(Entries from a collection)
========================================================================
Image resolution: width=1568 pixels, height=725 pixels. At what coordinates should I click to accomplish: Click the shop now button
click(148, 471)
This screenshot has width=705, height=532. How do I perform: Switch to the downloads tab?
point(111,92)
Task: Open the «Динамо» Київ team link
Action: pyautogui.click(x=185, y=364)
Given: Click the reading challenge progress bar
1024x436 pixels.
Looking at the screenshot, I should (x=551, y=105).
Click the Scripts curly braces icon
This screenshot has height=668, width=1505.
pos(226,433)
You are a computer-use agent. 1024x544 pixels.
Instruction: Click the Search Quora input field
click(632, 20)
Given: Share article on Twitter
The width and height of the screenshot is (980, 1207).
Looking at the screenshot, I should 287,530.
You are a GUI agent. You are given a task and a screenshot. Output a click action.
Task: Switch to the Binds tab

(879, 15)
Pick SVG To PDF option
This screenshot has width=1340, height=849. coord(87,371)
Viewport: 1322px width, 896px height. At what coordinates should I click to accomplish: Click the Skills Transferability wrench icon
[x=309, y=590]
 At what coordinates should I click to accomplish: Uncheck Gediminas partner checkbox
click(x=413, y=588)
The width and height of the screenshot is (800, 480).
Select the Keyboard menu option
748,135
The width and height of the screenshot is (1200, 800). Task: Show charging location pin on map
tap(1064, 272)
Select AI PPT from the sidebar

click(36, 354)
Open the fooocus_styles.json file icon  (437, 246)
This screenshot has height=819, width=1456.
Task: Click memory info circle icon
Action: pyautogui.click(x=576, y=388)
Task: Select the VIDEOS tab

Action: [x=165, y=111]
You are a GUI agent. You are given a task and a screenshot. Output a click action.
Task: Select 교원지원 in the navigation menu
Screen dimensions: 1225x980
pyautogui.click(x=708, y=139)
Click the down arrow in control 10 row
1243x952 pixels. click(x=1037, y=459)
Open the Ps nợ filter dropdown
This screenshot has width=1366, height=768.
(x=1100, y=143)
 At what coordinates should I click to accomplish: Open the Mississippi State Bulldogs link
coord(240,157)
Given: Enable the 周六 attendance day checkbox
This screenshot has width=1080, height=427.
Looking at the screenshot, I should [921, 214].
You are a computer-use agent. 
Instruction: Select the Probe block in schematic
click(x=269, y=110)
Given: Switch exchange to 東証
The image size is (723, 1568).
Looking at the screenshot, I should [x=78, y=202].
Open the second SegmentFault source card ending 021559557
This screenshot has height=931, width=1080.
========================================================================
Given instruction
Copy every entry above word for word, keeping each line as it appears.

Worked answer
Image resolution: width=1568 pixels, height=725 pixels. At what coordinates should I click to accomplish: Click the shop now button
click(148, 471)
This screenshot has width=705, height=532. How do I perform: Switch to the downloads tab?
point(111,92)
Task: Open the «Динамо» Київ team link
Action: pyautogui.click(x=185, y=364)
Given: Click the reading challenge progress bar
1024x436 pixels.
Looking at the screenshot, I should (x=551, y=105).
Click the Scripts curly braces icon
This screenshot has height=668, width=1505.
pos(226,433)
You are a computer-use agent. 1024x544 pixels.
Instruction: Click the Search Quora input field
click(632, 20)
Given: Share article on Twitter
The width and height of the screenshot is (980, 1207).
Looking at the screenshot, I should 287,530.
You are a GUI agent. You are given a task and a screenshot. Output a click action.
Task: Switch to the Binds tab

(879, 15)
Pick SVG To PDF option
This screenshot has width=1340, height=849. coord(87,371)
Viewport: 1322px width, 896px height. At what coordinates should I click to accomplish: Click the Skills Transferability wrench icon
[x=309, y=590]
 At what coordinates should I click to accomplish: Uncheck Gediminas partner checkbox
click(x=413, y=588)
The width and height of the screenshot is (800, 480).
Select the Keyboard menu option
748,135
The width and height of the screenshot is (1200, 800). Task: Show charging location pin on map
tap(1064, 272)
Select AI PPT from the sidebar

click(36, 354)
Open the fooocus_styles.json file icon  (437, 246)
This screenshot has height=819, width=1456.
Task: Click memory info circle icon
Action: pyautogui.click(x=576, y=388)
Task: Select the VIDEOS tab

Action: [x=165, y=111]
You are a GUI agent. You are given a task and a screenshot. Output a click action.
Task: Select 교원지원 in the navigation menu
Screen dimensions: 1225x980
pyautogui.click(x=708, y=139)
Click the down arrow in control 10 row
1243x952 pixels. click(x=1037, y=459)
Open the Ps nợ filter dropdown
This screenshot has width=1366, height=768.
(x=1100, y=143)
 At what coordinates should I click to accomplish: Open the Mississippi State Bulldogs link
coord(240,157)
Given: Enable the 周六 attendance day checkbox
This screenshot has width=1080, height=427.
Looking at the screenshot, I should [921, 214].
You are a computer-use agent. 
Instruction: Select the Probe block in schematic
click(x=269, y=110)
Given: Switch exchange to 東証
The image size is (723, 1568).
Looking at the screenshot, I should [x=78, y=202].
Open the second SegmentFault source card ending 021559557
This screenshot has height=931, width=1080.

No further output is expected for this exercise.